Cumbrian Paul Metcalfe battled with psychological wounds for ten years before seeking help
Paul Metcalfe

As a new survey, commissioned by Help for Heroes, reveals that Armed Forces veterans are delaying asking for help with their mental health for almost four years, former RAF firefighter Paul Metcalfe reveals it took him much longer.

Diagnosed ten years ago with depression, Paul hit rock bottom before being rescued by his sister Sarah who brought him back to live with her in his native Cumbria.

“Everything just went wrong. I lost my marriage: I lost my job; I lost my house, and I ended up living in my car!” admitted the 54-year-old.

“I couldn’t see any future. I just thought this is me – I’m going to be here for the rest of my life: living in my car, washing in the canal. There seemed no light at the end of the tunnel.”

In 2016, Paul was diagnosed with several mental health disorders, including complex PTSD, related to the very first aircraft crash that he had attended in which the pilot was killed.

His quality of life began improving 18 months ago following a chance meeting, at a military vehicle show, with another veteran who was being supported by Help for Heroes and recommended the Charity to Paul.

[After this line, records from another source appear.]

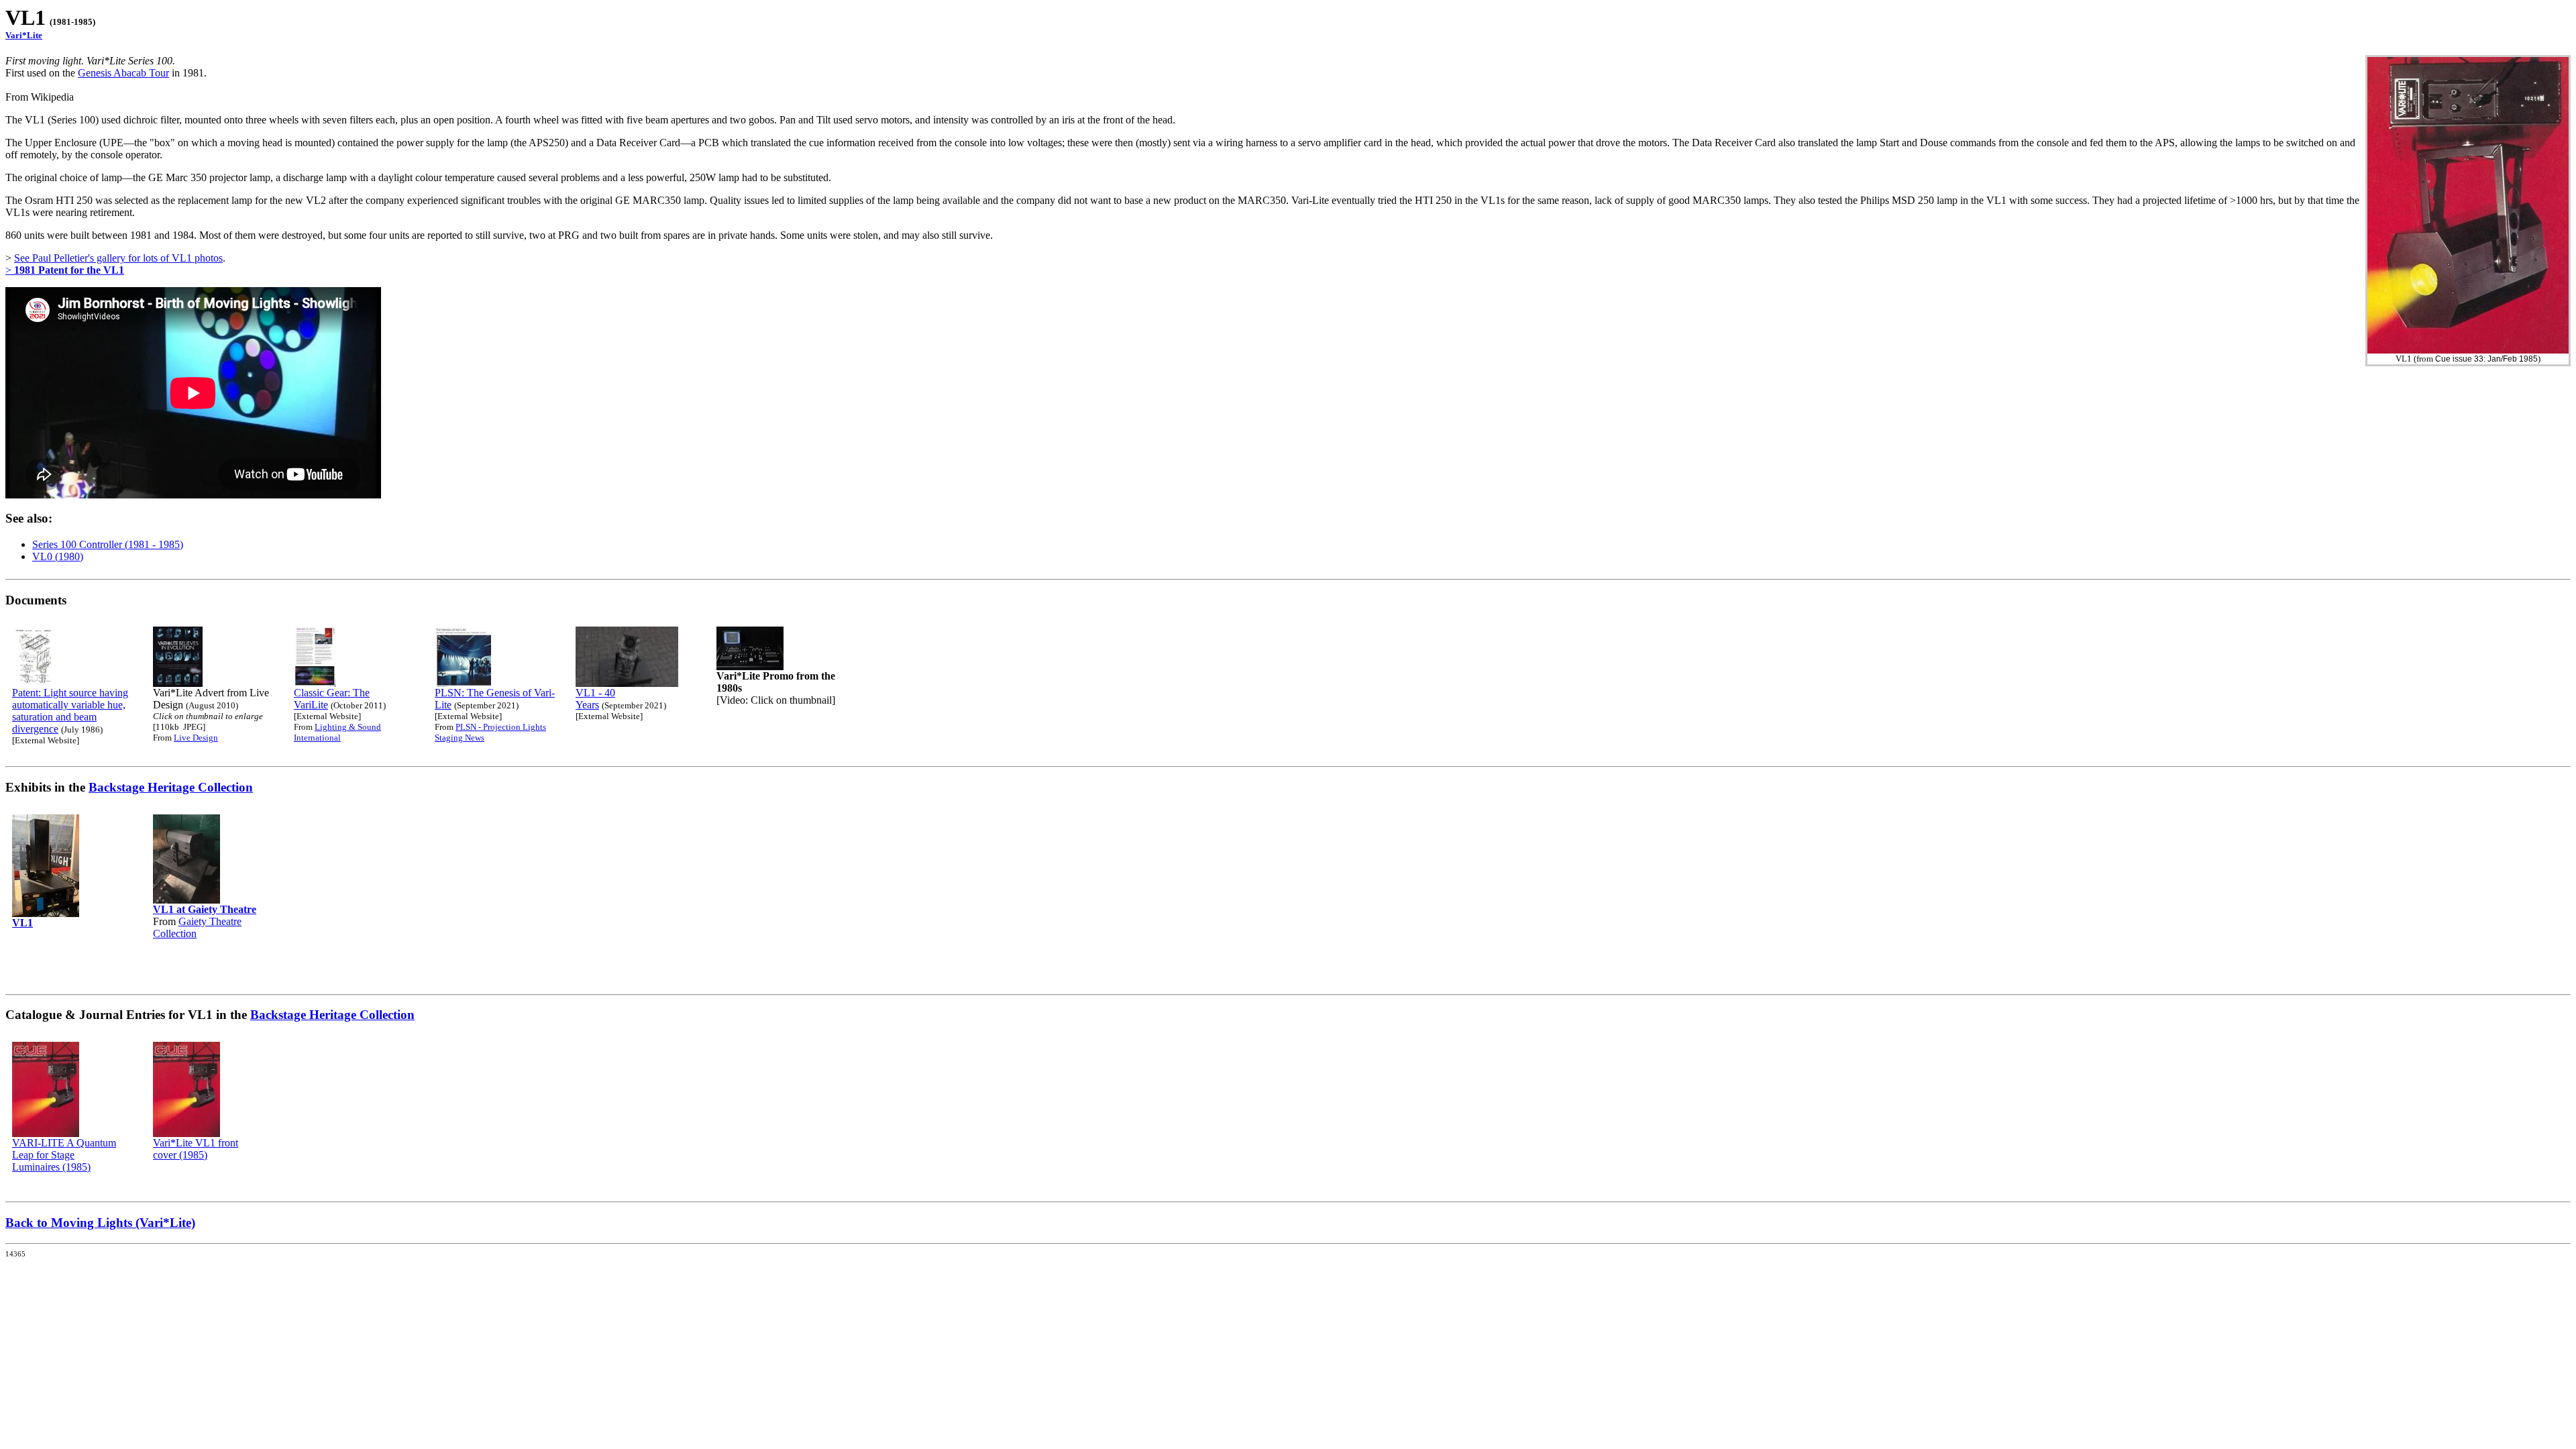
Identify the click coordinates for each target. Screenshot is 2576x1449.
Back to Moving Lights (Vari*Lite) (100, 1223)
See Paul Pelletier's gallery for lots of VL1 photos (118, 258)
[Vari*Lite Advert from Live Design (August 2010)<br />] (178, 683)
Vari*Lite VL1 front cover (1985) (195, 1149)
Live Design (196, 738)
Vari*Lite (23, 35)
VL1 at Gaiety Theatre (204, 909)
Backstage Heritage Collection (171, 787)
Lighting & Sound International (337, 732)
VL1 (22, 922)
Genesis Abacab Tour (123, 72)
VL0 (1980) (57, 556)
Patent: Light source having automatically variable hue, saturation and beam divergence (70, 711)
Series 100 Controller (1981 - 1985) (107, 544)
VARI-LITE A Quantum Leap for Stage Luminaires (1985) (64, 1155)
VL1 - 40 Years (595, 698)
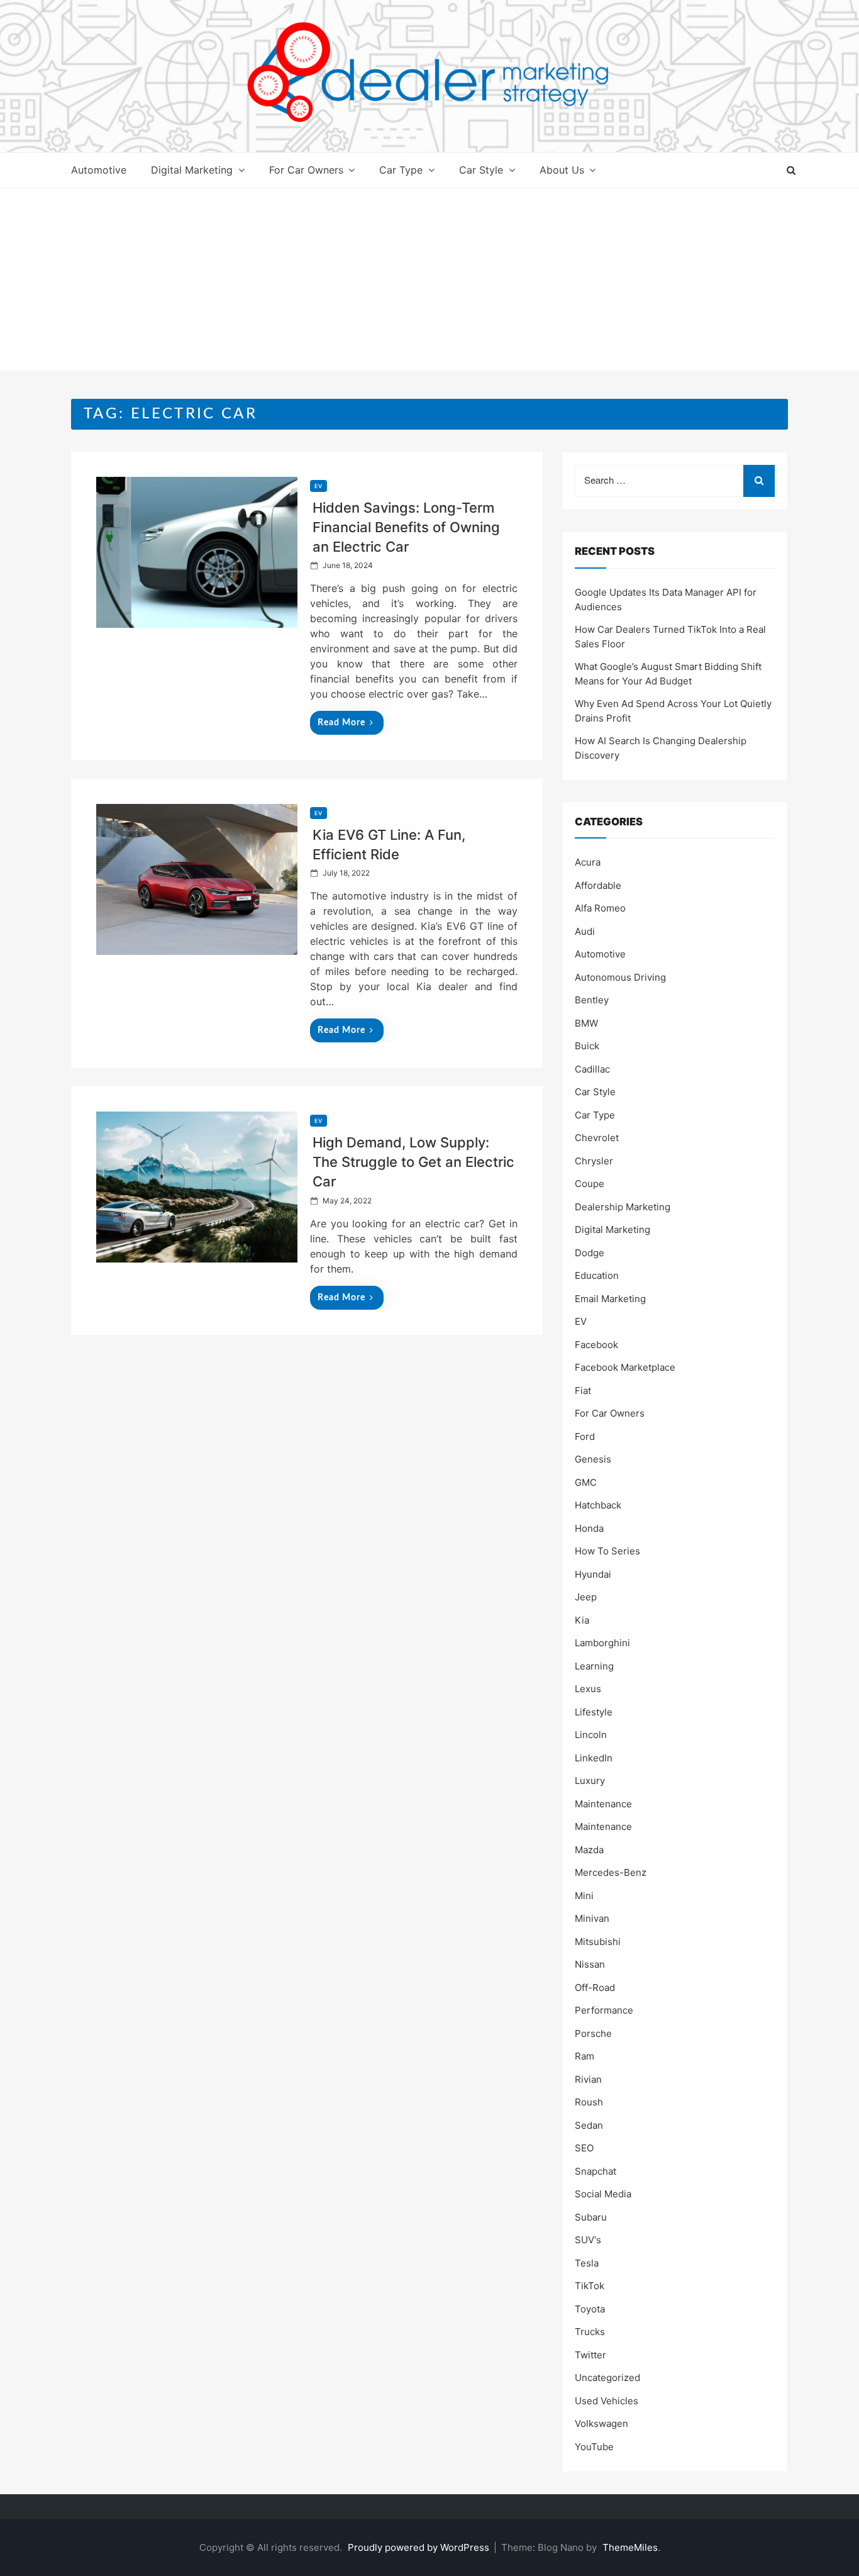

Again, Sarah stepped in and persuaded him to make contact.

“Since then, I have just come along from strength to strength,” he says.

Paul Metcalfe, training in 1982

As well as receiving psychological support from staff at Help for Heroes Recovery Centre, Phoenix House, in Catterick, North Yorkshire, Paul has embraced every opportunity that has come his way – from entering a baking competition hosted by former Great British Bake Off contestant Sandy Docherty, to taking part in a Highland Games, where he met HRH Prince Charles, and walking the Coast to Coast with a group of fellow wounded veterans.

He now has his own flat in Penrith and is in training to take part in his first weightlifting competition.

And, having realised how much his lifelong hobby of model-making helps his wellbeing, he has set up a monthly modelling club at Phoenix House.

“My grandfather was really into aeroplanes and I suppose I got the bug from there. It’s something that I love and it gets me out of bad thoughts and into really good, positive ones,” he explained.

“I have always wanted to help others and I realised that, if I could do that through modelling, it would be fantastic. Since then, a lot of people have said that making models does help them because when they are concentrating on that, they are not thinking about anything else.”

As a child, growing up in Windermere, Paul had two loves – aeroplanes and fire engines. His father was a fireman and Paul was determined to combine his interests and become a fireman in the RAF. Once trained, he spent time in Canada, the Falkland, Cyprus and in the first Iraq war.

Damage to his back in a car accident led to Paul being medically discharged but it was the loss of his dream job that had the bigger impact.

“It took me ten years to reach out for some help because I didn’t accept that I had a problem,” he admitted.

The Help for Heroes survey revealed other reasons for a veteran’s reluctance to seek support – 28pc because they don’t believe that civilian services will understand or support them, and a fear of being treated differently by friends (25%) and family (19%).

Iconic buildings across the UK, including the Tower of London, are lighting up on the evening of Blue Monday January 21st, (known as the most depressing day of the year) to support veterans by helping fight the stigma holding them back.

Karen Mead, Head of Psychological Wellbeing at Help for Heroes said Paul’s story was the reality for thousands of military personnel.

“Veterans are not accessing mental health support when they need it and we believe this needs to change. Our campaign is asking the nation to call time of stigma and to let those who have served their country know it’s ok to ask for help,” she said.

“We need the communities support to help us fund vital programmes to ensure we can continue to be there and respond quickly when Veterans do take that big step and ask for support.

“With every pound donated, every retweet, like or share on social media, the public can help lessen the stigma and actively cut the time veterans are taking to seek help for psychological wounds.